▶ YOUR INSTRUCTIONS:
Retype the line containing "Image resolution: width=595, height=2576." and each later line through the end of the listing, exactly as written, with no other lines.

▶ DATA FOR THIS EXERCISE:
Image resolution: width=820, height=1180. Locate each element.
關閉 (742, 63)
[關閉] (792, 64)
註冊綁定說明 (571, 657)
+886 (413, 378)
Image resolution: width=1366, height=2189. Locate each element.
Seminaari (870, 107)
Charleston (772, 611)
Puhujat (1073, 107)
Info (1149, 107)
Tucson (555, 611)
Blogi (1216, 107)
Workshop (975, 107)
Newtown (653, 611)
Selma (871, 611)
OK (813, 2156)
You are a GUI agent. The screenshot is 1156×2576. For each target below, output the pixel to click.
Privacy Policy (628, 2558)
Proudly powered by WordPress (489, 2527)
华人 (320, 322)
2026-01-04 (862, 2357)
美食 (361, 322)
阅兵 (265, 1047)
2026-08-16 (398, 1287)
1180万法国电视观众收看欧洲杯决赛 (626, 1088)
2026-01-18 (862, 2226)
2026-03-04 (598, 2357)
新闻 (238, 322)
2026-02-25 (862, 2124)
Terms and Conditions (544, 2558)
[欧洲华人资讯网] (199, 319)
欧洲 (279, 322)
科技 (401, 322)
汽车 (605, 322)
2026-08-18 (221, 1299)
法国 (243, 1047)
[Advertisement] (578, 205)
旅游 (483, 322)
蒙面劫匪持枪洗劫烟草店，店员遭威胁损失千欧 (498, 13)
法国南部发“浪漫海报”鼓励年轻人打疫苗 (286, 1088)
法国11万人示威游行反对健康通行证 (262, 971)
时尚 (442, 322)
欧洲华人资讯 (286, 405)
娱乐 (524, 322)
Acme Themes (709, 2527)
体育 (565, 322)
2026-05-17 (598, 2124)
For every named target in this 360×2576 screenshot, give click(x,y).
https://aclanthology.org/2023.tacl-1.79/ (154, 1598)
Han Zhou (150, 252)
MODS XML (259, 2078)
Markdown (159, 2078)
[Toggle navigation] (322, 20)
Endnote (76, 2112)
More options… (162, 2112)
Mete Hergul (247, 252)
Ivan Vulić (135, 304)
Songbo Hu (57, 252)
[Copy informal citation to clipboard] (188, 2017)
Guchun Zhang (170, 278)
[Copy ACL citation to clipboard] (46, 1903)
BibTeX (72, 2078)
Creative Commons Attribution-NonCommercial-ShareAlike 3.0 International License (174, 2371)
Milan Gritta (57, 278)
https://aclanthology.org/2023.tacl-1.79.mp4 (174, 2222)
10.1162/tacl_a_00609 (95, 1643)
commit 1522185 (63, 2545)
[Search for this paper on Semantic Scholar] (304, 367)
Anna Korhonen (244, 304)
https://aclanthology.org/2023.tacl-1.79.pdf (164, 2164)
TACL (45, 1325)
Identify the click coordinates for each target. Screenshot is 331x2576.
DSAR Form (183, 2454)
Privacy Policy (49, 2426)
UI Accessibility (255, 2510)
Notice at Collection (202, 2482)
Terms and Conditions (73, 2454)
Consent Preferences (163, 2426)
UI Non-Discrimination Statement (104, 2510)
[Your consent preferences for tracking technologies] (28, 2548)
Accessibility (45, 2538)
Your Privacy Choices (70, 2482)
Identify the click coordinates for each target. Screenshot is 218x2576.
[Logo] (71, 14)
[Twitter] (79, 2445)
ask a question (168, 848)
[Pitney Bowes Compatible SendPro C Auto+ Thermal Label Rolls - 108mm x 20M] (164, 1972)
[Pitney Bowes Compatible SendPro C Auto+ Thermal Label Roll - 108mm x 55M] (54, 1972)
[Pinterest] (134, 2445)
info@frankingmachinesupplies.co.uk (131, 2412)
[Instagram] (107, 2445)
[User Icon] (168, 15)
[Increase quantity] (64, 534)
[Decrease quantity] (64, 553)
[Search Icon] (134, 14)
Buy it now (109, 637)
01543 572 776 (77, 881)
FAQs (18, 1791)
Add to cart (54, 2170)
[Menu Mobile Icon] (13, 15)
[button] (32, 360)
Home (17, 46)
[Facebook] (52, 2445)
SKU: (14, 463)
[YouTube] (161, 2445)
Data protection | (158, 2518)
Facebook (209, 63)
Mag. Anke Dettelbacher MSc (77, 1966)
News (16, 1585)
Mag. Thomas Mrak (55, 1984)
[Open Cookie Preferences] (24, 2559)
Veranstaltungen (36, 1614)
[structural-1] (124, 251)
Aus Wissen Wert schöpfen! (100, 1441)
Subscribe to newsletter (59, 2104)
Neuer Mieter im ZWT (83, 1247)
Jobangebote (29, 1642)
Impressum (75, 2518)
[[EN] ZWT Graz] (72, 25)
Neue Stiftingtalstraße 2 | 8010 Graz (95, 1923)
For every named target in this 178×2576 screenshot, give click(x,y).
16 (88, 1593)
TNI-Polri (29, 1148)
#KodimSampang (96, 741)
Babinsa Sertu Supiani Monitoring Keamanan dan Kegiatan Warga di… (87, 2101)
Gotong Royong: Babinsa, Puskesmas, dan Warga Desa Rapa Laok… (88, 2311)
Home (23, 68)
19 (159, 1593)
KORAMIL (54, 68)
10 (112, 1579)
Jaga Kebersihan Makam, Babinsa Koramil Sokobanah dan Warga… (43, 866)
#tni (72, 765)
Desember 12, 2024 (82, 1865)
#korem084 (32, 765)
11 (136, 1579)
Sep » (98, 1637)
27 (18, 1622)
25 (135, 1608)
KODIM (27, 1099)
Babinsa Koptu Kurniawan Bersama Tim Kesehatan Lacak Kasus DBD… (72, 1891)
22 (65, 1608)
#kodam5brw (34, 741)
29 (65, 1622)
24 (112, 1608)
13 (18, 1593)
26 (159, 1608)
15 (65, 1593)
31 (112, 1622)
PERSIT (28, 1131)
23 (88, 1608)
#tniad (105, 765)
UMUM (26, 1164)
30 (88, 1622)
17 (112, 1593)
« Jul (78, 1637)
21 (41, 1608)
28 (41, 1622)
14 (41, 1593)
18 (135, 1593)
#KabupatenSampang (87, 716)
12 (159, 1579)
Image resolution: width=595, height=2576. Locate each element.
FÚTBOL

▶ YOUR RESPONSE:
Image resolution: width=595, height=2576. Locate each element.
FÚTBOL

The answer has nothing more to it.